Dermatology Care Limited in Rural American Indian Communities


Both brick-and-mortar dermatology clinics as well as telehealth programs are limited and restricted by barriers to access.

Anna Morenz, BA

Anna Morenz, BA

Telehealth is a growing avenue for providing health care, and is used in specialties from internal medicine to ophthalmology. A cross-sectional study of the accessibility of dermatology clinics and teledermatological programs to American Indians in rural areas found that there were significant barriers to brick-and-mortar dermatology services and that telehealth programs are lacking but could be an avenue toward reducing disparities in access to dermatological care.

Investigators found that the mean driving distance between a rural Indian Health Service (IHS) or tribal health care facility and the nearest dermatology clinic was 68 miles. A majority (62%, n = 21) of these facilities did not have a dermatology clinic within a 35-mile driving distance and 32% (n = 11) were over 90 miles from a dermatology clinic.

Additionally, of the 25 dermatology clinics that responded to the survey, 6 (22%) did not accept patients with Medicaid, and 6 (22%) did not accept IHS referrals for patients without insurance.

Study authors led by Anna Morenz, BA, Harvard Medical School, noted that the burden of the distance of dermatology clinics hides many costs including the time spent driving, the time away from work or caregiving, and the costs of owning a vehicle and paying for gas.
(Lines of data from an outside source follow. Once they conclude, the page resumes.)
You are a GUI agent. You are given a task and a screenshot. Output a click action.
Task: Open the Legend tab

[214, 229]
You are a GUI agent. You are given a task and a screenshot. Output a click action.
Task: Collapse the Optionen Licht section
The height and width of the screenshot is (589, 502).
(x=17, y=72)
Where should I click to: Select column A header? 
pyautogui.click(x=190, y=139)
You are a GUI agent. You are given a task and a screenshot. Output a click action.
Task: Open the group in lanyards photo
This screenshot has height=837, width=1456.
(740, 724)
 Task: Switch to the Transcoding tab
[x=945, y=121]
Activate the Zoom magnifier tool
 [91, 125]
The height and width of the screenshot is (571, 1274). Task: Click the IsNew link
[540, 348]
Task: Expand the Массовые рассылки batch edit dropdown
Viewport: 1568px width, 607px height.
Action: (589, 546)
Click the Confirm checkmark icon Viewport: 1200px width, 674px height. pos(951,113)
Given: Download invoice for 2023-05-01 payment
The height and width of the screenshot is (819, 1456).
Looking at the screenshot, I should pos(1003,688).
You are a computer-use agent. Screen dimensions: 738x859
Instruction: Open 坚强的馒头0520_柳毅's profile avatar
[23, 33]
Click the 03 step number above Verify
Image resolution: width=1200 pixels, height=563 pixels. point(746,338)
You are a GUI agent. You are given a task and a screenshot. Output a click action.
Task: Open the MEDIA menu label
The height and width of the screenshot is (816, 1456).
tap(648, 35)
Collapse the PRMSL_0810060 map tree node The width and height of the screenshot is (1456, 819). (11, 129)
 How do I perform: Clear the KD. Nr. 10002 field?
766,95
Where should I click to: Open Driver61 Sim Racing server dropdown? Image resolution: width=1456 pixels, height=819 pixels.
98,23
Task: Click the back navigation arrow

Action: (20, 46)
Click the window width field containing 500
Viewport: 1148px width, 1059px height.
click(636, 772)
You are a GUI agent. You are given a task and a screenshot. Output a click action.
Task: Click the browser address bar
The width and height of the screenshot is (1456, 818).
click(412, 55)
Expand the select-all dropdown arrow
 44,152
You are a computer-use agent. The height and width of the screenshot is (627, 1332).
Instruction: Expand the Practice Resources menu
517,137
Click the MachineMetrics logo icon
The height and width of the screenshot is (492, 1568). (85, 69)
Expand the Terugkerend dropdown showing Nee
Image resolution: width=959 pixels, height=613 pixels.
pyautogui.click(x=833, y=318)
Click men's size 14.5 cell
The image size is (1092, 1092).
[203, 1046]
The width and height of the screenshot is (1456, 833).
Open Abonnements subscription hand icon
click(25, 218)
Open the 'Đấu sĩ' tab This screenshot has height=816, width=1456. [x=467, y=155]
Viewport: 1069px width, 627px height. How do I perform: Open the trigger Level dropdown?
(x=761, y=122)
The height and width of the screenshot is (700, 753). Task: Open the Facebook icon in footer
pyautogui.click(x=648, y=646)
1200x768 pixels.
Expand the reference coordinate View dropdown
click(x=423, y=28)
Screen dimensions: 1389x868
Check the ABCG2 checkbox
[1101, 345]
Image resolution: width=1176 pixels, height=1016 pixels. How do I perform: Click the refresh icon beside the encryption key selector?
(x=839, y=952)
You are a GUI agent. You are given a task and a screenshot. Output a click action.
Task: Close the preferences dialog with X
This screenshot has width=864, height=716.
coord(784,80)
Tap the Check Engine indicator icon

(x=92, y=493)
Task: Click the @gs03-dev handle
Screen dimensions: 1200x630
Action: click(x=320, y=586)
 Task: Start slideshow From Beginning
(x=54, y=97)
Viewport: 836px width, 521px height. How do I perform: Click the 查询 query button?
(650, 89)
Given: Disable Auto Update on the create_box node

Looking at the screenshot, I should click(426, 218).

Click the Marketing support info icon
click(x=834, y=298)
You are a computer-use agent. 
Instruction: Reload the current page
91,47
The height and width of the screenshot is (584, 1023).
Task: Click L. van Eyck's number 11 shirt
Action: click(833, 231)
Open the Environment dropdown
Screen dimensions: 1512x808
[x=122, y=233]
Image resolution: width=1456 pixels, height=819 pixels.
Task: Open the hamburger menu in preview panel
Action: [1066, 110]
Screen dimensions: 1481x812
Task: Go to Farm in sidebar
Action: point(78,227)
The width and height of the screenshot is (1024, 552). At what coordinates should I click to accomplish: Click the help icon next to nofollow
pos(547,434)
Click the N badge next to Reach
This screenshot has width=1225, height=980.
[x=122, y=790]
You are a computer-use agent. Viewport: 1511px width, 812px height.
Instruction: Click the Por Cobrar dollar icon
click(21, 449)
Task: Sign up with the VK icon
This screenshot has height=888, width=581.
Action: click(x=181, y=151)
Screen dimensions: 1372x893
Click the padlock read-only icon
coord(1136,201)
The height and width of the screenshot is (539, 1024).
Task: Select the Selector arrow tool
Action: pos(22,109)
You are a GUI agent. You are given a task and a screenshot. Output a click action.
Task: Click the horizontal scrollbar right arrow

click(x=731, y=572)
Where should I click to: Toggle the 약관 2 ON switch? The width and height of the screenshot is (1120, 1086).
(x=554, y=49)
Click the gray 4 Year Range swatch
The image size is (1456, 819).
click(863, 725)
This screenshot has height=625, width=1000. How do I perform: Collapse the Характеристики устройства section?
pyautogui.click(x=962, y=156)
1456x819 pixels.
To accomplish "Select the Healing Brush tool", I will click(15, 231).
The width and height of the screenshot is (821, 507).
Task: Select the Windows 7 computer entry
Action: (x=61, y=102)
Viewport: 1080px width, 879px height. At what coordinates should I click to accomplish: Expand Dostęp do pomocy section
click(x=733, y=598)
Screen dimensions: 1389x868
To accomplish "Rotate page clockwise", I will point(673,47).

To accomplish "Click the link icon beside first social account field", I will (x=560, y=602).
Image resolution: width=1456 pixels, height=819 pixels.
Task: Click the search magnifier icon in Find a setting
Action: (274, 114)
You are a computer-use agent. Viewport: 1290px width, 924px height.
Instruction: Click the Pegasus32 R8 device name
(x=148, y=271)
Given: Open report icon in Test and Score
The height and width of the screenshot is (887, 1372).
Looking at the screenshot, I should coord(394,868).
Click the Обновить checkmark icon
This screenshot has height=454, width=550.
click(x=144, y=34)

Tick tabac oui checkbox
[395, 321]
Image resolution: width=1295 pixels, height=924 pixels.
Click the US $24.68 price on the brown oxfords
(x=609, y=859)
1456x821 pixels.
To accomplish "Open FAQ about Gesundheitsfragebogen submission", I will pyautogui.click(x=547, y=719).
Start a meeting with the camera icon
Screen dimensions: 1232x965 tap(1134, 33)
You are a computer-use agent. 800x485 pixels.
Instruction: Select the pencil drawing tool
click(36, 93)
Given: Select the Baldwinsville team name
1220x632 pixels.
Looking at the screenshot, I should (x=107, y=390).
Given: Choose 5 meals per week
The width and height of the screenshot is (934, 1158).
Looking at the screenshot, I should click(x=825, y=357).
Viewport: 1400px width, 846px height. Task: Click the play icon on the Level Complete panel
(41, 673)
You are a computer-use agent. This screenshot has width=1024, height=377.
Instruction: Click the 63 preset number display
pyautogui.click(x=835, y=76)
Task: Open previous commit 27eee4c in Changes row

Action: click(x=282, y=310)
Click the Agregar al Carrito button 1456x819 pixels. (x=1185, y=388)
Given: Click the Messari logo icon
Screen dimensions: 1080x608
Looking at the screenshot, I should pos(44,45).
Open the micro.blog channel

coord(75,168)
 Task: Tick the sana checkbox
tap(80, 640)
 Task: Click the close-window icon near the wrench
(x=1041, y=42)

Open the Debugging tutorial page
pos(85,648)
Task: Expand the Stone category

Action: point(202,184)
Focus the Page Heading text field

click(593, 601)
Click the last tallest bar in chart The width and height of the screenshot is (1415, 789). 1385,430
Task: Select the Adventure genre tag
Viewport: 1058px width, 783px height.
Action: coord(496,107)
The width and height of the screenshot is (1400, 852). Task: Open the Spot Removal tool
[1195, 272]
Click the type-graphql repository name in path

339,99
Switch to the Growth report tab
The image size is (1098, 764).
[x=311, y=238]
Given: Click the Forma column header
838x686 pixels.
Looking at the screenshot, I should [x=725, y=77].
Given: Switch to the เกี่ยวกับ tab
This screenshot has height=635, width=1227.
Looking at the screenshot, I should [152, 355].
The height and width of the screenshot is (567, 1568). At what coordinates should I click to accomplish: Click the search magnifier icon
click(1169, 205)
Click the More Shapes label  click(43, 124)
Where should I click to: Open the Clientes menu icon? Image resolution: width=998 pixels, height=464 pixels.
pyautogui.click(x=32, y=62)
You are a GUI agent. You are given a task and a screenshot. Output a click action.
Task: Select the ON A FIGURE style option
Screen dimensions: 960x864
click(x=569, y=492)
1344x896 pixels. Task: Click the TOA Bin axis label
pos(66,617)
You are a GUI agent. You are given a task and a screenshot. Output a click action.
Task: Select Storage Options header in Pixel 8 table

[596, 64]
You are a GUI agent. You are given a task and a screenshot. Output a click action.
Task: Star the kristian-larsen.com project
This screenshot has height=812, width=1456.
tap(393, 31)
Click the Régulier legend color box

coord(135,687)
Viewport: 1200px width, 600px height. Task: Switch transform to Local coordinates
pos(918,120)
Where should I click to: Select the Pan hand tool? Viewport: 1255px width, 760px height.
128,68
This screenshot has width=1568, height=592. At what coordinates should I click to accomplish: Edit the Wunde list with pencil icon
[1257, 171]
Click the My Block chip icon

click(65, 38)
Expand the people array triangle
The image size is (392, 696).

Furthermore, roads in rural areas may not always be passable. For those without access to a vehicle, public transportation is limited or unavailable in rural areas.

“Given the geographic barriers, telehealth innovations are an appealing intervention,” wrote Morenz et al. However, in surveying telehealth programs offering dermatology services, they found that 14 (29%) of the 49 surveyed programs were no longer active. Additionally, just 9% (n = 27) of the 303 rural IHS or tribal health care facilities were served by a teledermatological service.

An accompanying editorial by Lucinda Kohn, MD, MHS, Department of Dermatology, University of California, San Francisco and Camille Introcaso, MD, Pennsylvania Center for Dermatology, outlined the historical injustices with ongoing consequences that have shaped American Indian and Alaskan Native communities and their health care systems.

Kohn and Introcaso wrote that in order to provide effective and sustainable care for American Indians and Alaskan Natives in rural areas, providers must understand the historical context, the complex federal and tribal policies, and fully respect tribal sovereignty.

Morenz et al acknowledged the complex historical and current factors affecting access to dermatology care for these populations, pointing out that while the study focused on geographic and insurance limitations, there are also potential language barriers and mistrust of the health care system due to a history of unethical research and practice.

“Without complete appreciation for this cultural context, teledermatology is an incomplete solution for dermatology inequity seen in American Indian and Alaskan Native communities,” wrote Kohn and Introcaso.

The study, “Evaluation of Barriers to Telehealth Programs and Dermatological Care for American Indian Individuals in Rural Communities,” and editorial, “A Cultural Context for Providing Dermatologic Care to American Indian and Alaskan Native Communities Through Telehealth,” were published in JAMA Dermatology.